-- START OF The records --
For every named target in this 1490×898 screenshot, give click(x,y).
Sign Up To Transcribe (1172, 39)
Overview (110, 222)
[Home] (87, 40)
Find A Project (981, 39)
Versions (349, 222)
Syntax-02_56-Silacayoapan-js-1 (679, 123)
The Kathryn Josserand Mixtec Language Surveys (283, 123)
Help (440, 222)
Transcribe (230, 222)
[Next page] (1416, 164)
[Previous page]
-- END OF The records --
Task requirements |
Could you copy every line from the one containing "[Home] (87, 40)" down to the end of the lines above, keeping each line's text and offsetting every coordinate in the answers by 91?

Worked solution |
[Home] (178, 131)
Find A Project (1072, 130)
Versions (440, 313)
Syntax-02_56-Silacayoapan-js-1 (770, 214)
The Kathryn Josserand Mixtec Language Surveys (374, 214)
Help (531, 313)
Transcribe (321, 313)
[Next page] (1507, 255)
[Previous page]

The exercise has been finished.